§ EXERCISE PROMPT: In the entries that follow, find the line containing "Image resolution: width=605, height=2576."; from there, copy every line exactly through the line containing "Allgemeine Geschäftsbedingungen".

Extracted data entries:
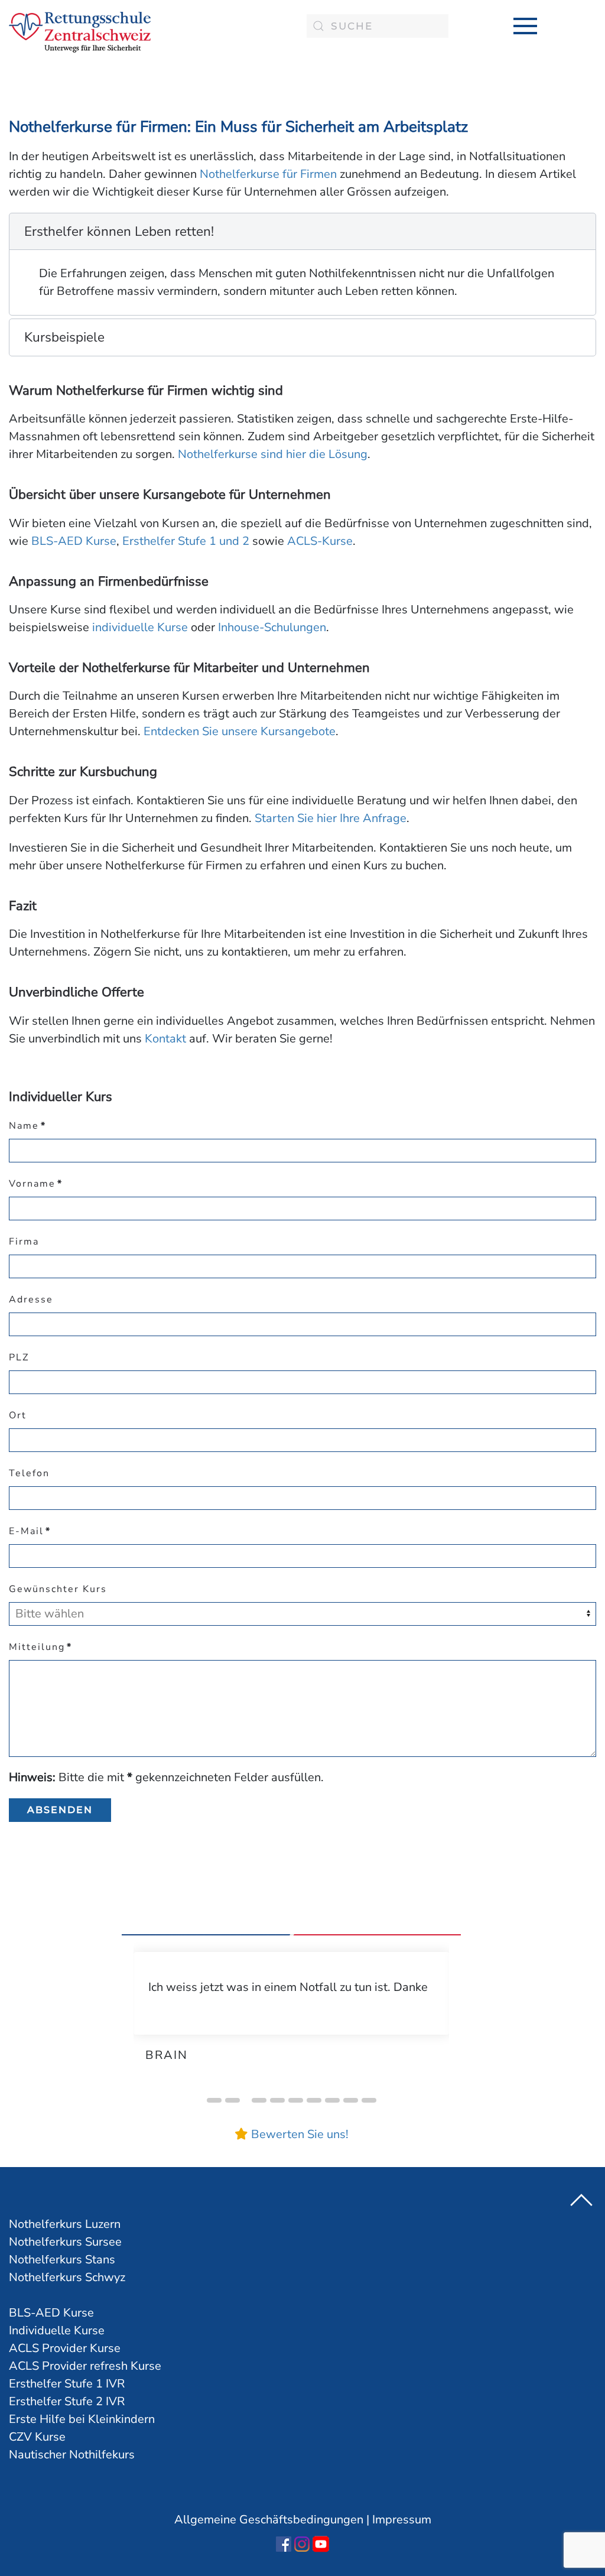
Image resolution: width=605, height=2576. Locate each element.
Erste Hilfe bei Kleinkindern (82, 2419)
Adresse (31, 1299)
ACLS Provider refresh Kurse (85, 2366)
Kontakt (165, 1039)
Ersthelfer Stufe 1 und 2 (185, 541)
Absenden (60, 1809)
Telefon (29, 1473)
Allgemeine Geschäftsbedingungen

--

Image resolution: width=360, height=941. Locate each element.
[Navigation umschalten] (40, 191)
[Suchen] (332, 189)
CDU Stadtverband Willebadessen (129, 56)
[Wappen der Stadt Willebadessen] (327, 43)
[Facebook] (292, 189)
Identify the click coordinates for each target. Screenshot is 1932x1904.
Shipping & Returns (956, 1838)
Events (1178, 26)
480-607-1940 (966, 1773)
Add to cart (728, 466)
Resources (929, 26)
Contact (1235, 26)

§ SOLUTION TO THIS PROBLEM:
Image resolution: width=605, height=2576. Locate each element.
Erste Hilfe bei Kleinkindern (82, 2419)
Adresse (31, 1299)
ACLS Provider refresh Kurse (85, 2366)
Kontakt (165, 1039)
Ersthelfer Stufe 1 und 2 (185, 541)
Absenden (60, 1809)
Telefon (29, 1473)
Allgemeine Geschäftsbedingungen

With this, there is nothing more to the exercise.